Outsourcing doesn’t spur consumers to buy American

? Fresh concerns about U.S. jobs being shipped overseas are not being turned into renewed public sentiment to buy American, an Associated Press poll found.

Just more than one-third say they regularly check labels to see if an item was made in the United States; older Americans are more likely to do so than those who are younger.

Today, the debate about U.S. jobs lost overseas focuses on white-collar service jobs, particularly in the areas of call centers and technical support. For several decades, however, manufacturing jobs were shipped overseas to countries with lower-wage workers, leading to campaigns to buy American-made products.

Slightly more than half of Americans, 54 percent, said they would buy a higher-priced U.S.-made product over a cheaper, foreign-made one, according to the poll conducted for the AP by Ipsos-Public Affairs. Forty percent said they would buy the lower-priced product made in another country.

“That’s not a big deal to me, where it was made,” said Serena Evans, a 24-year-old machine operator from Hurt, Va. “I look for the cheapest product, because I barely have the money to buy it.”

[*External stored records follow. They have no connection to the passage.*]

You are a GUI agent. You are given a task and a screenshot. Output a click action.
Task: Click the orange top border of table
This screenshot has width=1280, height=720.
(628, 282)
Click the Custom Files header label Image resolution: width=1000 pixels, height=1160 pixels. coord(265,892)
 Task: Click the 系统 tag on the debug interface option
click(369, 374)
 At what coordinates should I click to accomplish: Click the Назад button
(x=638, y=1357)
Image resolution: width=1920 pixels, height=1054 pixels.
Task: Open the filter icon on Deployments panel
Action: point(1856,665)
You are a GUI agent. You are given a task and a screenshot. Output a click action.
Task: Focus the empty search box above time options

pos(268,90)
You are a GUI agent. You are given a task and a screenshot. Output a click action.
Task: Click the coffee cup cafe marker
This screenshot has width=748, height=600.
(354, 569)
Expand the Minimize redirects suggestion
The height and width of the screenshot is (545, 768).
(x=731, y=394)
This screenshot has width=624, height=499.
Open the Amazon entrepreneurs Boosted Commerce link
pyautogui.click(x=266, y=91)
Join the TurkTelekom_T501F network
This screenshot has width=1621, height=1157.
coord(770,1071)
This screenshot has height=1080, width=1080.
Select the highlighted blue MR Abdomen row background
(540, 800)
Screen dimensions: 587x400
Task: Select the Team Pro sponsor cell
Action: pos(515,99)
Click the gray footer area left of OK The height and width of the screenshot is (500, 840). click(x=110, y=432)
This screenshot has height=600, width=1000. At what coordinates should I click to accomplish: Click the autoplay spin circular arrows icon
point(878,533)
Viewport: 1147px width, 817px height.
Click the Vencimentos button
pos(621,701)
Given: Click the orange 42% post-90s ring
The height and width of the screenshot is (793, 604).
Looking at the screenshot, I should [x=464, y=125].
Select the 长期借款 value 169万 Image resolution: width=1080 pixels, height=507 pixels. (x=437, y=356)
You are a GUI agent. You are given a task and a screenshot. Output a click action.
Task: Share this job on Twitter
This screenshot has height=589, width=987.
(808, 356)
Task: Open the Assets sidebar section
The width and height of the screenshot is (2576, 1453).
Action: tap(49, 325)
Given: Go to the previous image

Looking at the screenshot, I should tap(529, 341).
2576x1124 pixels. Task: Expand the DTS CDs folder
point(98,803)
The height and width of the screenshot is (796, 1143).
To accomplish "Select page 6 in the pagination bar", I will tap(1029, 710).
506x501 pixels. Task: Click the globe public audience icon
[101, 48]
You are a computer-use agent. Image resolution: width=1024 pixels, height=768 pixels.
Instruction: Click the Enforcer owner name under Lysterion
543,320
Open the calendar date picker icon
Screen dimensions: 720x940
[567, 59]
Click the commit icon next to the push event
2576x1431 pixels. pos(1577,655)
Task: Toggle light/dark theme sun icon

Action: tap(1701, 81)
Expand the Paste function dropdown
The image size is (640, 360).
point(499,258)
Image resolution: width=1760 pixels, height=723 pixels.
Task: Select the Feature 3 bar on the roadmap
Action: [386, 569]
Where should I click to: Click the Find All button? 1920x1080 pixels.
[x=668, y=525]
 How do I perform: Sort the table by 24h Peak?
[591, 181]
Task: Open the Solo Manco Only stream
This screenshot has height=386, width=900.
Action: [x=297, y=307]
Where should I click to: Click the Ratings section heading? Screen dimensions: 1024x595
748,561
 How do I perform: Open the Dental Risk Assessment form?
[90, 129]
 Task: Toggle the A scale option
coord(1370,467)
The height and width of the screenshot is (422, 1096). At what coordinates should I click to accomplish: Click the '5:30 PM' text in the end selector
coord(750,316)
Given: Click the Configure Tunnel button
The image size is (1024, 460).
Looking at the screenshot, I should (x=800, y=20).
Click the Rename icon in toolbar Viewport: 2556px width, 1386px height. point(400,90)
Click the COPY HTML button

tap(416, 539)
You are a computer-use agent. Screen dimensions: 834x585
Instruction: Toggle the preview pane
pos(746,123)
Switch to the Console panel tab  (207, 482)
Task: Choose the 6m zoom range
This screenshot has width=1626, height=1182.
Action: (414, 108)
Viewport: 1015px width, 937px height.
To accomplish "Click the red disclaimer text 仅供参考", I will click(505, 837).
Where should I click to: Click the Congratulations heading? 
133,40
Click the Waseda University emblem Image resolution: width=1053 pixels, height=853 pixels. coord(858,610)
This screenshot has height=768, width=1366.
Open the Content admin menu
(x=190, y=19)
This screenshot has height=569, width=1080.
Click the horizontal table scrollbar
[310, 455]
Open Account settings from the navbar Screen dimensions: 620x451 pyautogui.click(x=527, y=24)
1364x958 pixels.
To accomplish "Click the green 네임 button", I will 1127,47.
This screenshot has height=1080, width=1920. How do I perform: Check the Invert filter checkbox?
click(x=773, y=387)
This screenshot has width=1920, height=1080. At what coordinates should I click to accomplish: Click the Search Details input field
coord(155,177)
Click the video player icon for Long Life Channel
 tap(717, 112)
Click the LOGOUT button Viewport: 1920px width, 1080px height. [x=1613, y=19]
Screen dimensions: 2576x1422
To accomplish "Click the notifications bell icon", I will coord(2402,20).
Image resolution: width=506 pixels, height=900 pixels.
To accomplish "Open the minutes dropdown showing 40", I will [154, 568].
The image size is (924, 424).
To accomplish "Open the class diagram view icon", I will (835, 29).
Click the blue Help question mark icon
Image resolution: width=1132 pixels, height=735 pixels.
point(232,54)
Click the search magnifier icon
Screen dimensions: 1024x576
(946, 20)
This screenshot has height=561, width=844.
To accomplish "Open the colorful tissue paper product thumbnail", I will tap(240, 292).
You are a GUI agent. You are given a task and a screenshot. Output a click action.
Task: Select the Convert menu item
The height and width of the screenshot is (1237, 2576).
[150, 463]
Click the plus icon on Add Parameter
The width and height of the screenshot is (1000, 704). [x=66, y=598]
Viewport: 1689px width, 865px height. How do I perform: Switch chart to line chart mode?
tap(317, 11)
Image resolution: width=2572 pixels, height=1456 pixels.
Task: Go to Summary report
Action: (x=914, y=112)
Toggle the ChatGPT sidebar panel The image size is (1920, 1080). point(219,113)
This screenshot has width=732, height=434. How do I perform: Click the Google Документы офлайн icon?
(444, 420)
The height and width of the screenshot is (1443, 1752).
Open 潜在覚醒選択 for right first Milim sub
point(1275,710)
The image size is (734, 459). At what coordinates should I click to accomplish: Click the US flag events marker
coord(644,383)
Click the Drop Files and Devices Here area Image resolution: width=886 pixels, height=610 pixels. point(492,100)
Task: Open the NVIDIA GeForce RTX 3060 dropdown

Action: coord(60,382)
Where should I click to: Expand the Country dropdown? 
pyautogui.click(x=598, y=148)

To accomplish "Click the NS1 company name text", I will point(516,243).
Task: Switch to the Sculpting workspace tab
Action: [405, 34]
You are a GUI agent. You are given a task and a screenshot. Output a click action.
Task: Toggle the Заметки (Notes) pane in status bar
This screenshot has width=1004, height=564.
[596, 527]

Evans was typical of her age group.

Nearly two-thirds, 63 percent, of those younger than 30 said they seldom if ever checked to see where a product was made — more than three times the number who do. A majority of young adults said they would buy a lower-priced product from another country over a more expensive U.S. one.

Older Americans, 60 and above, were almost twice as likely to say they usually or always check labels to see where a product is made. And by more than 2-to-1, they said they would buy an American product even if it cost more than lower-priced foreign goods.

“I’ll pay more for an American product,” said 81-year-old Sam Rucker, a retiree from Brady, Texas. “We should look out for ourselves. I’ve always felt that way.”

If an American product and a similar foreign-made product were about the same price, an overwhelming majority of all age groups said they would buy American.

The new loss of jobs overseas, often described as “outsourcing,” is not fundamentally different from the loss of blue-collar jobs in past years, said David Wyss, chief economist at Standard and Poor’s.

“The only difference now is that it’s white-collar workers and not blue-collar workers who are affected,” said Wyss.

A little more than two-thirds said they thought sending jobs overseas hurt the U.S. economy. And almost that many said they thought outsourcing was mostly caused by the greed of corporate executives, not by the necessity for companies to compete.

Frank Balawender, a 50-year-old mechanical engineer from Sharon, Pa., said he had seen the influence of outsourcing firsthand.

“We used a company for machinery drawings. They would get them done in India and send them back to us,” Balawender said, noting foreign competition has hurt his region of western Pennsylvania.

“Around here, there used to be a lot of heavy industry,” he said. “Now there’s no jobs except for low-paying service jobs. If it was not for the company I was working for, I’d be gone.”

The AP-Ipsos poll of 1,000 adults was taken May 17-19 and has a margin of sampling error of plus or minus 3 percentage points.